Rewrite all of the data below, putting "Choose" in place of "Select" and keeping everything else the same. Leave the pictures out.

Information given:
╭──
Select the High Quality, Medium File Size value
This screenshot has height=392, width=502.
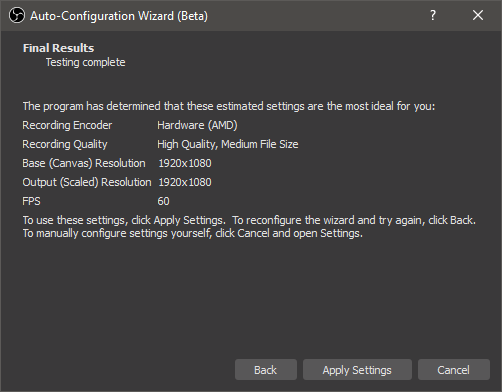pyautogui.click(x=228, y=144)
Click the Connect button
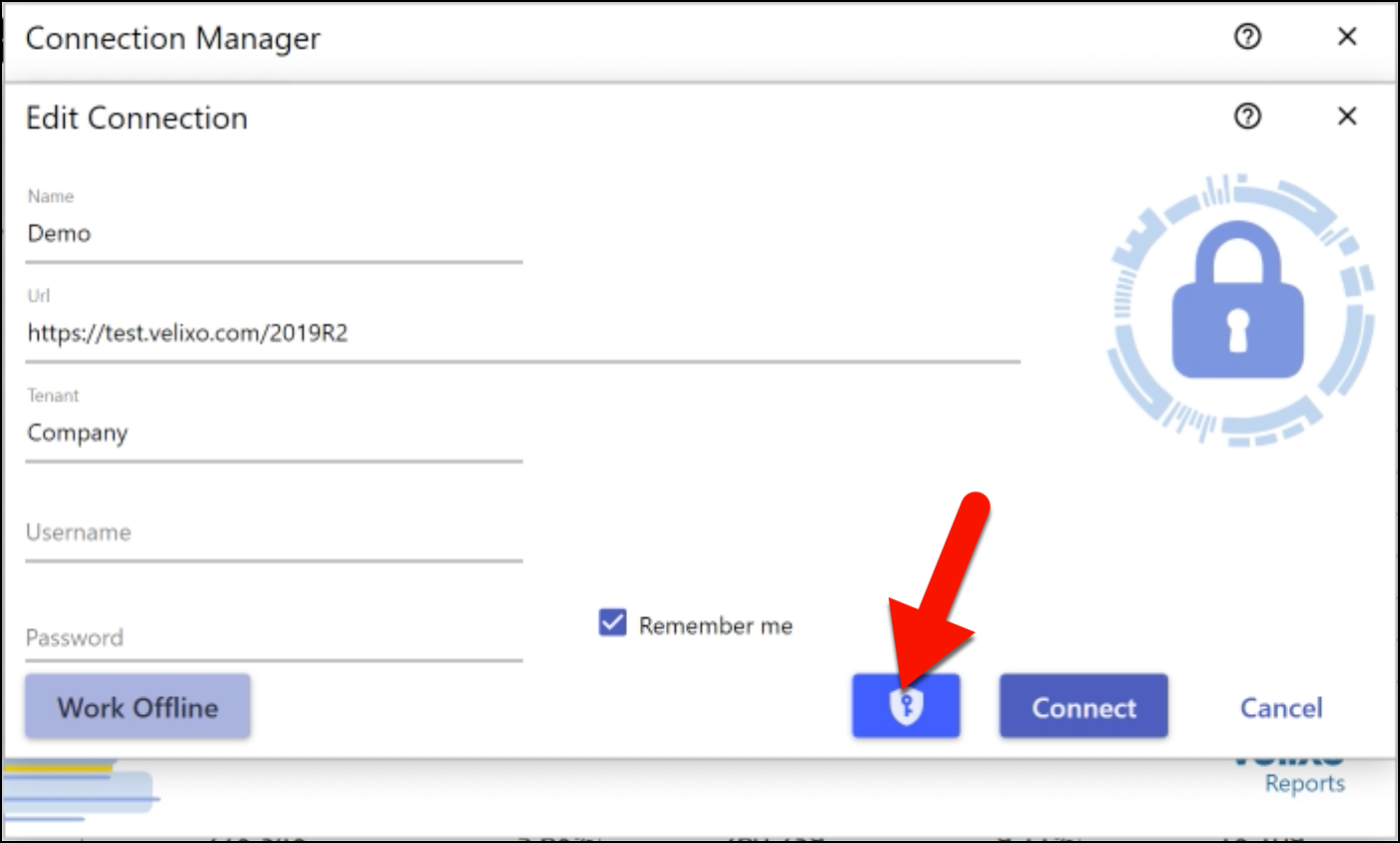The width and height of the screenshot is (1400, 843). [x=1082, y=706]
╰──
Response:
Choose the High Quality, Medium File Size value
This screenshot has height=392, width=502.
pyautogui.click(x=228, y=144)
Click the Connect button
The width and height of the screenshot is (1400, 843). [x=1082, y=706]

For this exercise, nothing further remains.